The amazonite’s mineralization
from Serra do Pinheiro occurs in metric to
centimetric pegmatites veins and it is
inserted in the geological context of the
Transversal Domain of Borborema
Province (Santos et al., 2015). This
occurrence is part of new pegmatites
which have been systematically mapped
out of the Seridó Pegmatite Province, such
as Itapiúna, Cristais-Russas, Solonópole-
Quixeramobim (Santos et al., 2014) and
the Vierópolis Pegmatite District in the
sertão region of Paraíba state, Brazil
(Barreto et al., 2016; Bezerra, 2016).
The purpose of this paper is the
characterization of the amazonite from
Serra do Pinheiro with focus on the
identification of its typomorphic,
gemmological, spectroscopic and
geochemical features, still pursuing,
through these analyses, the recognition of
the colouring agents of its green colour.
GEOLOGICAL SETTINGS
The Borborema Province (BP)
defined by Almeida et al. (1977), located
in Northeastern Brazil, consists of a
complex orogenic system formed by
agglutination of crustal fragments during
late Neoproterozoic.
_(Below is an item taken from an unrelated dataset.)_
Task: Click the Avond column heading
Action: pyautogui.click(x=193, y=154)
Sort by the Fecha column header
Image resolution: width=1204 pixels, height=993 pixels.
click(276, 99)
The BP configuration
includes a Paleoproterozoic basement, an
Archean nucleus and a Meso- to
Neoproterozoic supracrustal, all deformed
by the Brasiliano-Pan-African Cycle (650-
500 Ma) (Brito Neves et al. 2000; Van
Schmus et al. 2008). These authors
subdivided the province into five domains:
Médio Coreaú, Ceará Central, Rio Grande
do Norte, Transversal and Meridional (Fig.
1A).
Within the Zona Transversal
Domain, the Rio Capibaribe Terrain
includes a set of meta-vulcanic-
sedimentary rocks of Tonian age and meta-
plutonic rocks of Orosiriane age
comprising the Vila Moderna Intrusive
Suite, which includes the Serra do
Pinheiro. This suite is characterized by an
expressive alkaline to peralkaline
magmatism and contains the Serra do
Pinheiro facies composed of fine-grained
granodiorites (Santos, 2012) which host
the amazonite pegmatites of the studied
area (Fig. 1B).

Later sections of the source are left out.